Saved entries
^^^^

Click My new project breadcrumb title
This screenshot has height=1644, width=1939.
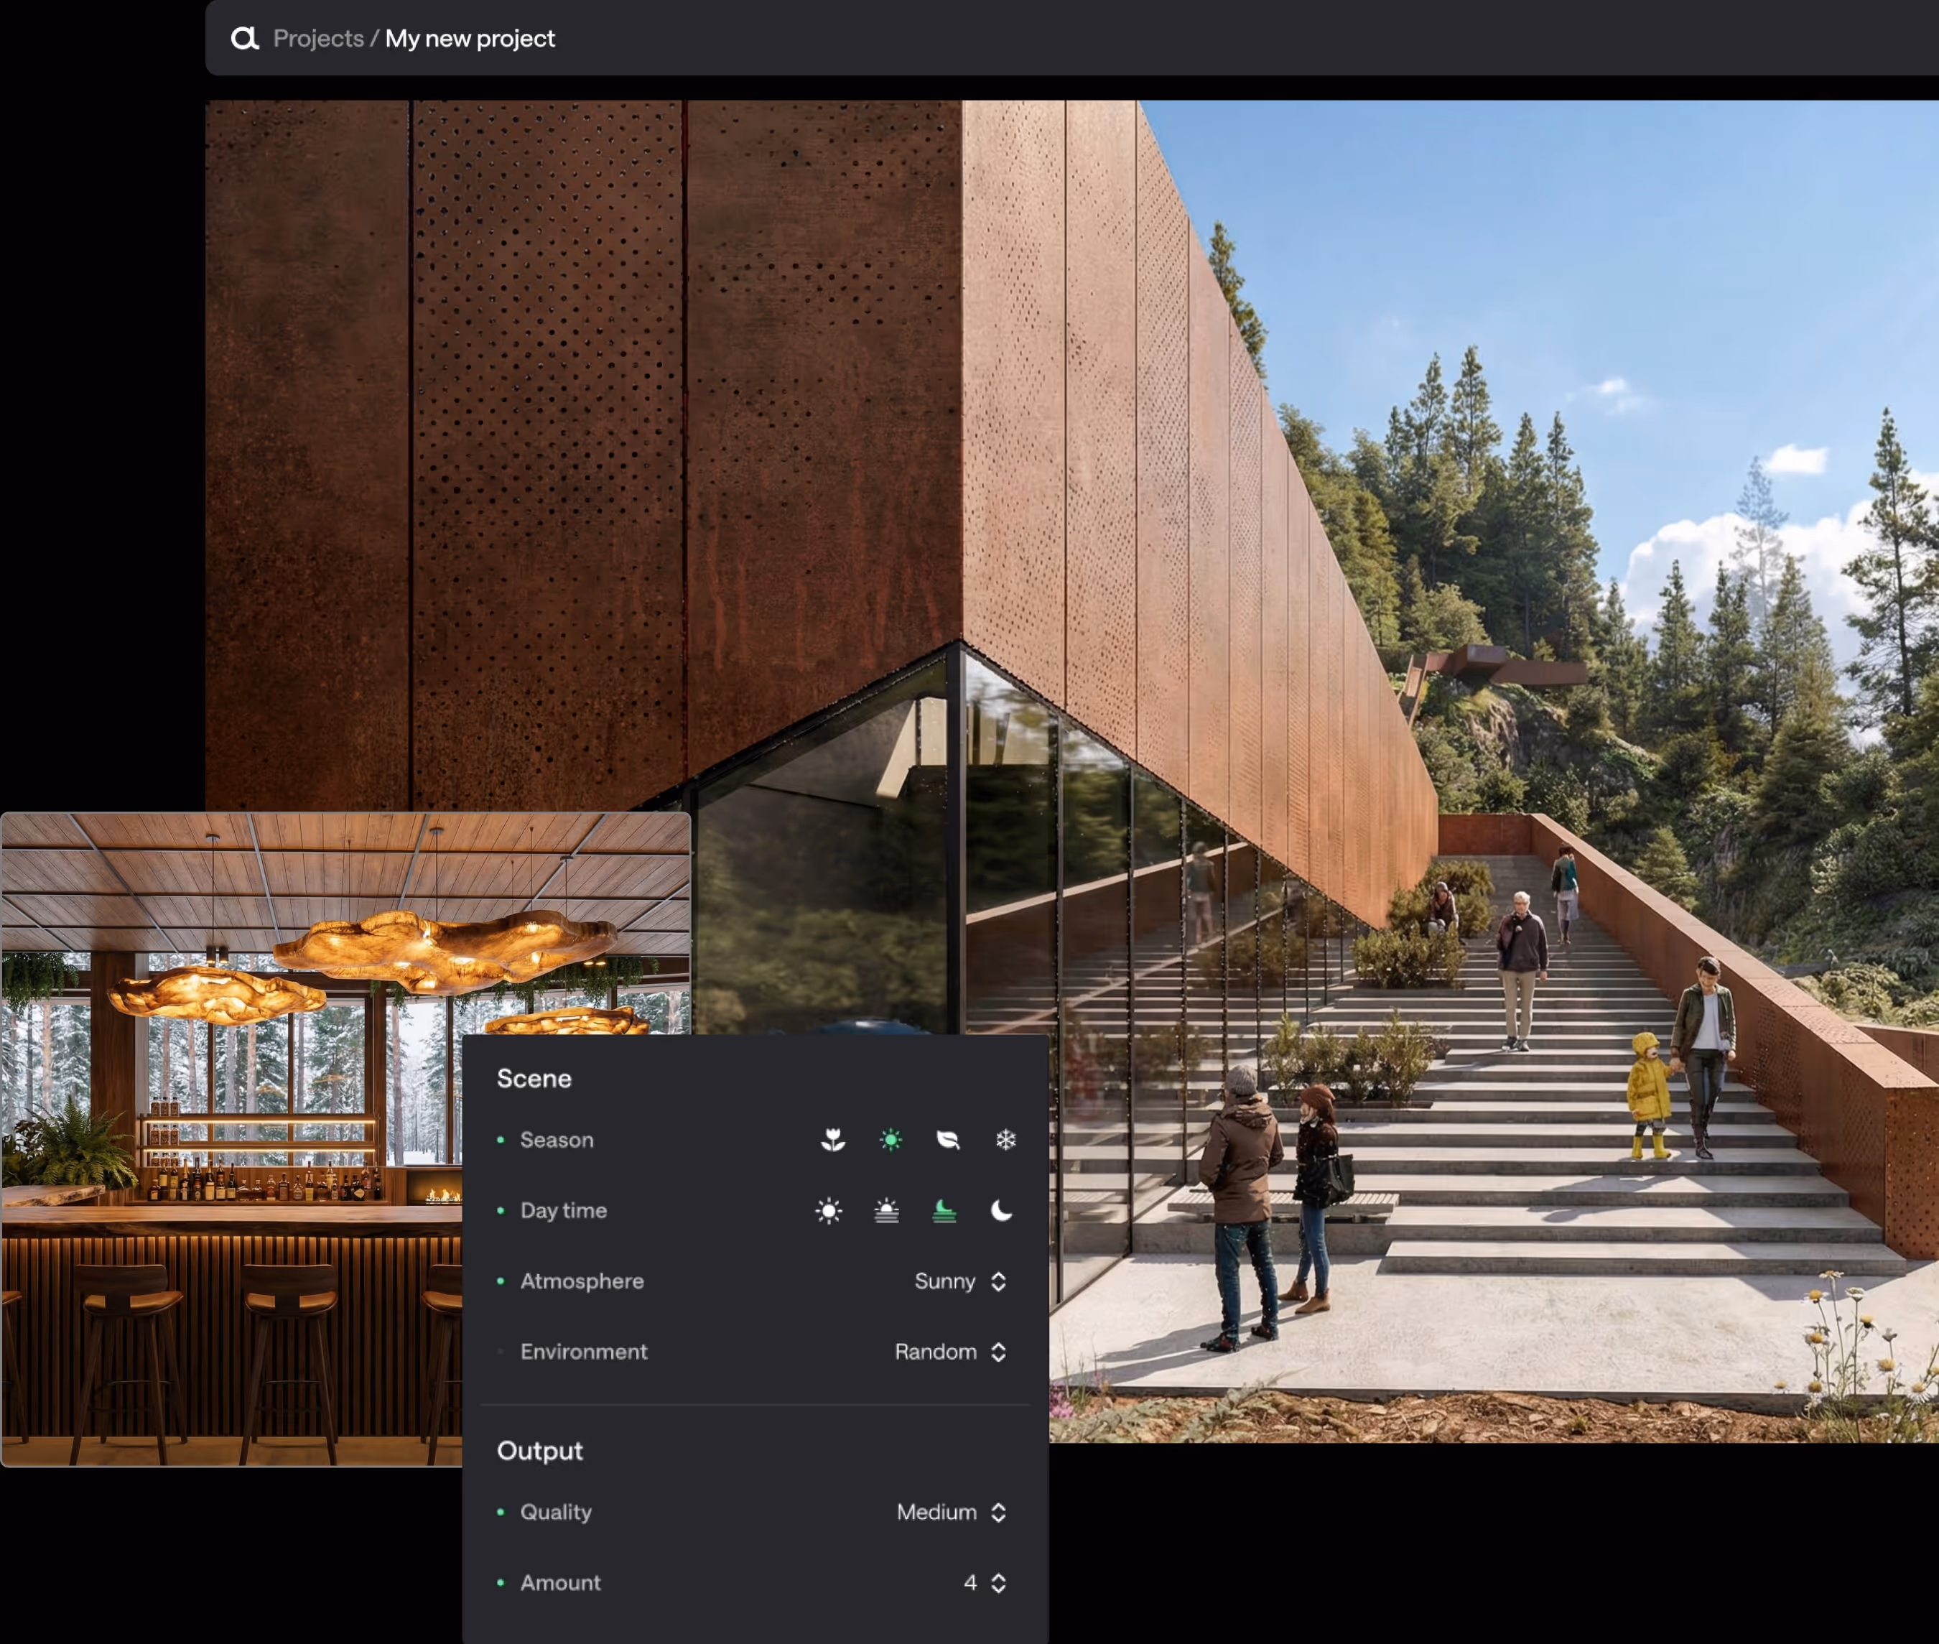click(470, 38)
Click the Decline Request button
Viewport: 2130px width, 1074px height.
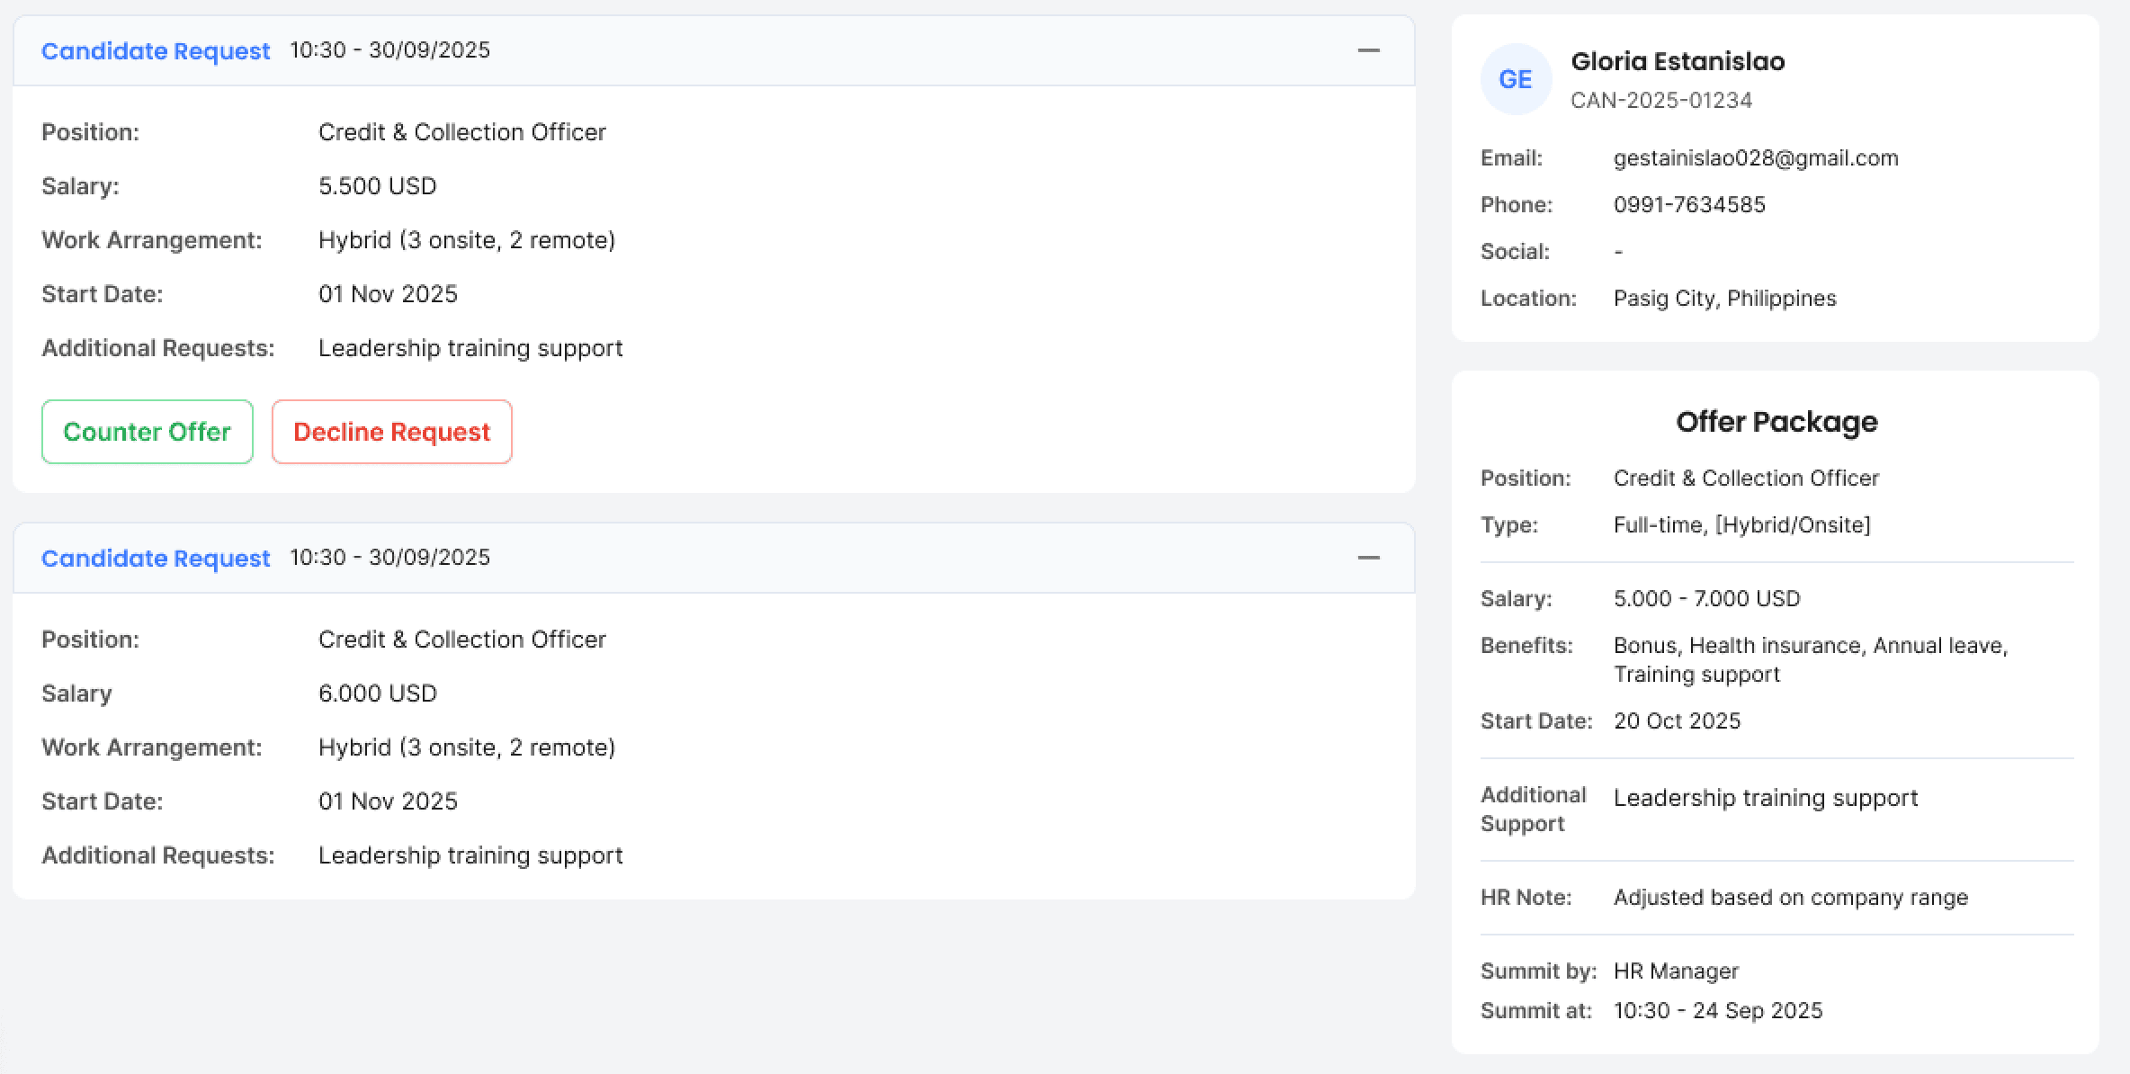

^^^^

[EXERCISE OBJECTIVE]: Each entry must be set down word for word; no image may be carried over.

[EXPECTED ANSWER]:
Click My new project breadcrumb title
This screenshot has height=1644, width=1939.
click(470, 38)
Click the Decline Request button
Viewport: 2130px width, 1074px height.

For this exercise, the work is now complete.